We all know that Allan Green is very hungry, but he has a lot to prove. And the loss to Edison Miranda, it really sort of classified him. He fought a tough guy and he showed that he could, at times, go with a tough guy. But I don't think that he took that fight seriously enough as far as determination went.
I believe that he just wanted to get by. In the later rounds, Allan Green did drop Edison Miranda, but that's when he finally came to the realization that Miranda couldn't hurt him. But leading up to the eighth or ninth round with Miranda, he didn't fight like the Allan Green that we know. There seemed to be doubts in his mind.
Again, he's coming in and he's behind, so I have to put him fifth. And I just don't see Carl Froch beating anyone else. I don't care if I never fight Froch again, I just want that WBC belt that he has. But his skills don't match up to anyone in this tournament I don't believe.
I just see him being the last guy in the tournament.
FH: What are your thoughts and feelings about the Arthur Abraham bout being only your second time fighting in your home state of Michigan, with your first being your December 2006 third-round knockout of Cullen Rogers in Flint?

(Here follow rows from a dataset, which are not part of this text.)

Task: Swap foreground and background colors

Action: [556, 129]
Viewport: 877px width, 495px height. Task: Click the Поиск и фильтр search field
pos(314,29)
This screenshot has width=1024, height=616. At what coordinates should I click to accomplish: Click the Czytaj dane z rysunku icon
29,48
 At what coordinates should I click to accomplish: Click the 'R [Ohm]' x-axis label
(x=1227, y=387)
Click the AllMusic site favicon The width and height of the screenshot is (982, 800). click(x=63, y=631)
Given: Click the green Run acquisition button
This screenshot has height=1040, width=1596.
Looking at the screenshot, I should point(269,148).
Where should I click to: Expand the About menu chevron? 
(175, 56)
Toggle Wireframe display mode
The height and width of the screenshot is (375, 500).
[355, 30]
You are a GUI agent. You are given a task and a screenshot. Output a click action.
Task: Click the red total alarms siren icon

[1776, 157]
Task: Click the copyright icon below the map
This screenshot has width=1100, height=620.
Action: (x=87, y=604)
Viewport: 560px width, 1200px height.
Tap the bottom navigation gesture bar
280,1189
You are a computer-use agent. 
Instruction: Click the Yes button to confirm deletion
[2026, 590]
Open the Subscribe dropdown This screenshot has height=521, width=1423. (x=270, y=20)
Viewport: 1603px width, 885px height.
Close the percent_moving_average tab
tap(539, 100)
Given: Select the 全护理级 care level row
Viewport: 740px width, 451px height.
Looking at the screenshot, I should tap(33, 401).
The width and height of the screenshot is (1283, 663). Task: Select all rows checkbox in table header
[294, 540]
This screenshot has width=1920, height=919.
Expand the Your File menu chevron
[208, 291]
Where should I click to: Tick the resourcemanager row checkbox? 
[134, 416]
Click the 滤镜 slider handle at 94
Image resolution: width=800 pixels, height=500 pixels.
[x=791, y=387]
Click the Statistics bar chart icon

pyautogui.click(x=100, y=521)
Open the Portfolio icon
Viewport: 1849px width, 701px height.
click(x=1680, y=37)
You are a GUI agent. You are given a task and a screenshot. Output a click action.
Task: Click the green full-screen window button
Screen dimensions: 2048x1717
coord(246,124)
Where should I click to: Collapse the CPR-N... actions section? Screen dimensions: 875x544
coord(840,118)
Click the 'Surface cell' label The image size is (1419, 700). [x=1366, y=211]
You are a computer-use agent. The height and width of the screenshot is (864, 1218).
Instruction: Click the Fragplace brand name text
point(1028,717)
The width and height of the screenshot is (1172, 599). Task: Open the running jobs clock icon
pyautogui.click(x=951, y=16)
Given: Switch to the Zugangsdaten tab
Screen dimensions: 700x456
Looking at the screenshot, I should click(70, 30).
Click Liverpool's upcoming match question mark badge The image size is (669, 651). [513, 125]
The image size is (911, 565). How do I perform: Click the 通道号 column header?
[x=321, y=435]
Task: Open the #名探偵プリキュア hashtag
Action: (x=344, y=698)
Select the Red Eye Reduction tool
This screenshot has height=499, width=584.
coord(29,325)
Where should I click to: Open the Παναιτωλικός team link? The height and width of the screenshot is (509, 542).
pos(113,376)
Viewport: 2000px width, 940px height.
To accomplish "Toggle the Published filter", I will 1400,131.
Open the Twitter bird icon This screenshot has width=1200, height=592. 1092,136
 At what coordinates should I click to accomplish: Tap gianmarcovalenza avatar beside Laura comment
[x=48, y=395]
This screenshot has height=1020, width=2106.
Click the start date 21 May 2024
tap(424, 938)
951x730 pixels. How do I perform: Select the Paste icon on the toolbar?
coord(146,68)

Dirrell: That [Rogers] was an introduction fight, just a minor show to give the fans back at home something that we put together. It was semi-successful. But this, with Arthur Abraham, this is a big fight. This will be a historical fight for the state of Michigan and for the Mid-West at the Joe Louis Arena.
This is the real one, right here. They will see Andre Dirrell at his finest, and I plan on making a big statement.
FH: With the fight being only a couple of days away, really, what's been the reaction of the community?
Dirrell: As far as the hometown goes, in the state of Michigan, they've shown me tremendous support -- Flint, Detroit, Bay City, Saginaw and all of the surrounding areas. And even Ohio and Florida. I'm feeling really awesome about the local support.
I believe that I will feed off of the crowd's energy and that I will pull off a victory on March 27.
FH: Do you feel any pressure?
Dirrell: I feel the pressure to be perfect in this fight. I want to be perfect. I want to be flawless, hands down. I want to show the fans that the loss to Carl Froch was a minor setback, but that it didn't affect my confidence.
FH: How do you crack Arthur Abraham's defense and deal with his power?
Dirrell:Arthur Abraham is very explosive and very powerful. He comes out of that defensive shell like a rocket. That's one thing that I give Arthur Abraham [credit for]. That's why he's a former world champion at 160 pounds. He's explosive out of that shell. He knows how to break out of it and bring the combinations.
Until you force him to throw a punch, then he'll keep that defense up. But the best defense for me in this fight is my offense. The more offense that I put on him, the more that he's got to start taking chances.
Once he realizes that I'm not going to get tired, then he'll start having to put his chin on the line and putting his form on the line and whatever else. He's going to start taking chances in the later rounds. Once he sees that my offense is breaking him down, then he'll have to break out of that shell and try to be on the attack more.
That's when I'll start bringing out my other arsenal, should I say.
FH: Will this strategy involve your arsenal moving forward, being in and out, doing things consistently, or doing a mix of things?
Dirrell: I'm definitely going to be doing a mixture of things, and I'm definitely going to be doing things to set traps for him, because he has a solid defense. He's not just a guy you can go in and throw punches at and expect to win. You have to have a game plan for Abraham. He's a careful fighter.
He hides his offense with his defense. And that can be discouraging to a lot of fighters. But if you go in there in 12-round shape and 13-round shape, and you have a great offense, then you can pull off a victory easily against him, and I believe that I will do that on March 27.